Worth the effort

In my previous post about control mechanisms I talked about how audit capabilities such as relationships from the original problem statement to source code help you prevent your project members from going too far astray from the work they should be doing. There are other methods of control that fit in with the same philosophy, which is:

• The controls must be a part of the work they are doing already
• They must feel natural, unforced, and good for everyone

One such method is authorization, in which permission is granted to the domain specialist to do the work that is required.  Authorization doesn’t seem very natural, of course. Isn’t it more natural to simply assign work to an analyst and the analyst goes off and does it? Yes, you can do that, and in many smaller organizations that may be a good approach. But even in an agile development team somebody must do some pre-analysis to get a sense for the scope of the task and the artifacts (code, test cases, documentation, etc) that are likely to be affected. Once you have a good sense for the kind of work that needs to be done, you may wish to restrict the developer’s scope of changes to just the pieces that you expect will need to change. Why? Because if the scope starts to extend beyond what you originally thought was necessary, even if you don’t stop it from happening, you still want to know that it’s happening. Or, you may set out an initial scope as guidance for the analyst, and let the analyst decide if he or she must extend beyond your initial recommendations. It’s intended to help, not hinder. It helps you stay on track.
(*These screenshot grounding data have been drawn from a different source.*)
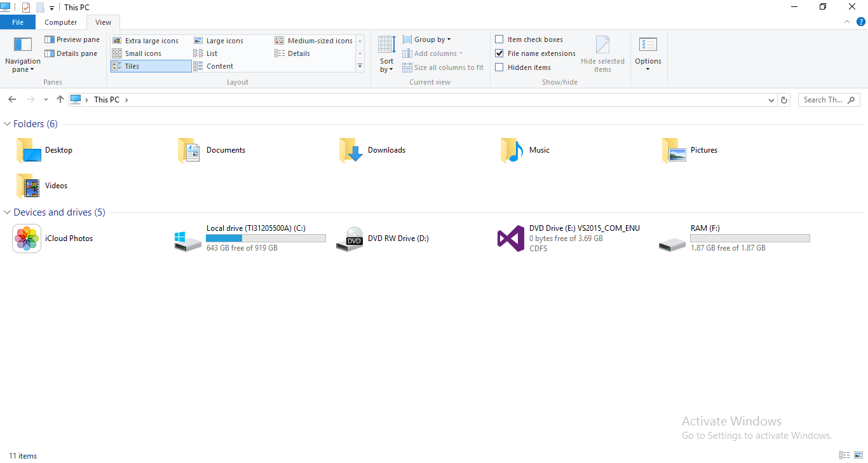The height and width of the screenshot is (463, 868).
Task: Collapse the Folders (6) section
Action: click(x=6, y=123)
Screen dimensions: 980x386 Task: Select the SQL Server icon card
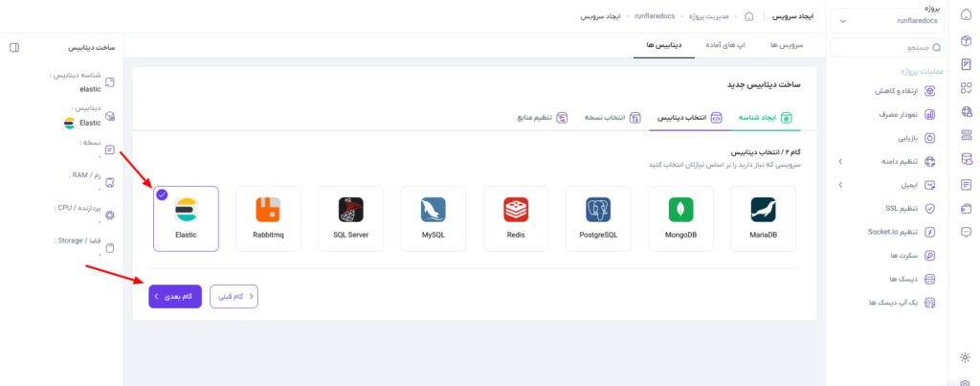pyautogui.click(x=350, y=218)
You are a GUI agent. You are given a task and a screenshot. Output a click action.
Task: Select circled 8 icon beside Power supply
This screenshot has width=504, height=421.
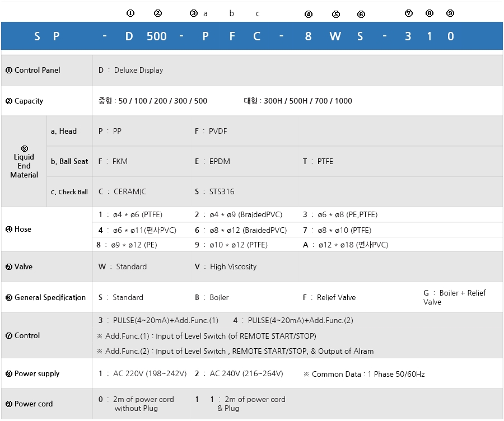click(9, 374)
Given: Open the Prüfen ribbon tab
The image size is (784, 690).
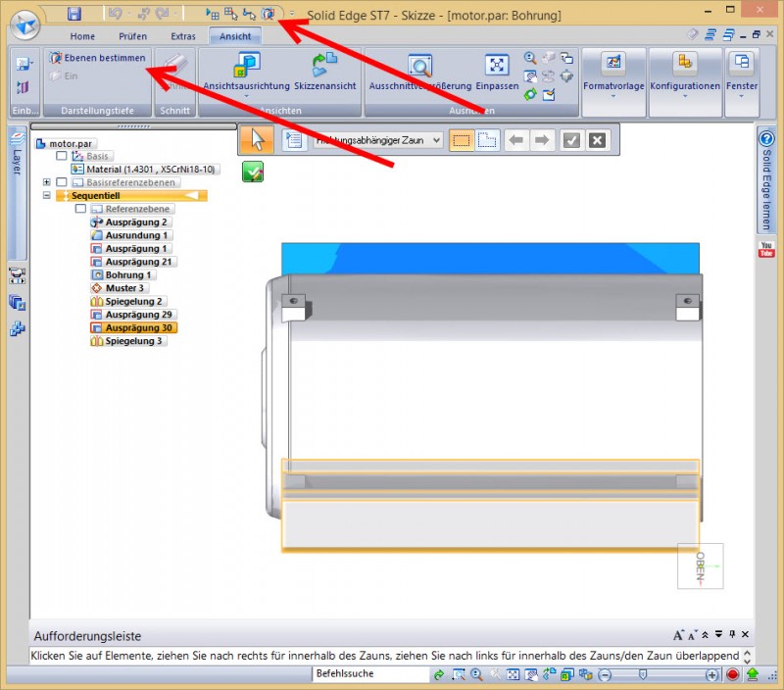Looking at the screenshot, I should (132, 36).
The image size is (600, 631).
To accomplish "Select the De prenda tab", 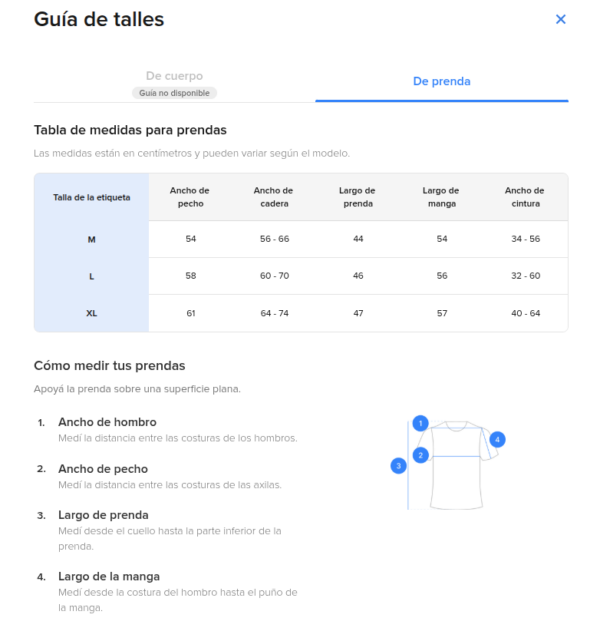I will (441, 81).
The restriction can be as strict or as loose as you want. In the good old days of “source code control” – now called software configuration management – a configuration manager actually had to sign off on every file you checked out. Now that’s draconian! And it may still be in practice today, though I’ve never seen it anywhere I’ve worked. Here are the models I have seen:

• Wide open – You are granted permission to make any change you want within the scope of your project. Combined with audit measures such as I discussed last time, this method is popular and effective. But it is not for everyone.
• Monitored – You are granted permission to make any change you want within the scope of your project, but if certain artifacts are modified then a stakeholder is notified of the change. This allows more vigilant control over particularly sensitive artifacts such as complex source code files that are prone to error, non-functional requirements that are common to an entire product line, or features that certain people want to watch closely.
• Grouped Scope – You are granted permission to change only certain artifacts belonging to some sort of group, such as all the source files in a component, or all the requirements in a document, or all the test cases in a sub-section of a document. Sometimes this scope can be altered through the intervention of a manager or a change review board. Sometimes the scope can be changed only by creating a new work item.
• Expandable Scope – This is a variation of grouped scope – it allows the assignee to grant himself additional scope as needed, though ideally scope changes would be monitored by a manager.

Note that authorization is unrelated to locking. Artifacts are locked only after permission has been granted. Also note that these models apply to both source code and associated artifacts. There is no particular reason why an authorization model should not be available in any given domain of analysis.

OK, not quite true. There is one reason: In the past people didn’t ascribe the same sense of worth to non-code artifacts such as requirements or documentation. They didn’t feel that those other domains required the same level of rigor. But that’s changing. Many companies are finding that properly managing their non-code assets is truly worth the effort.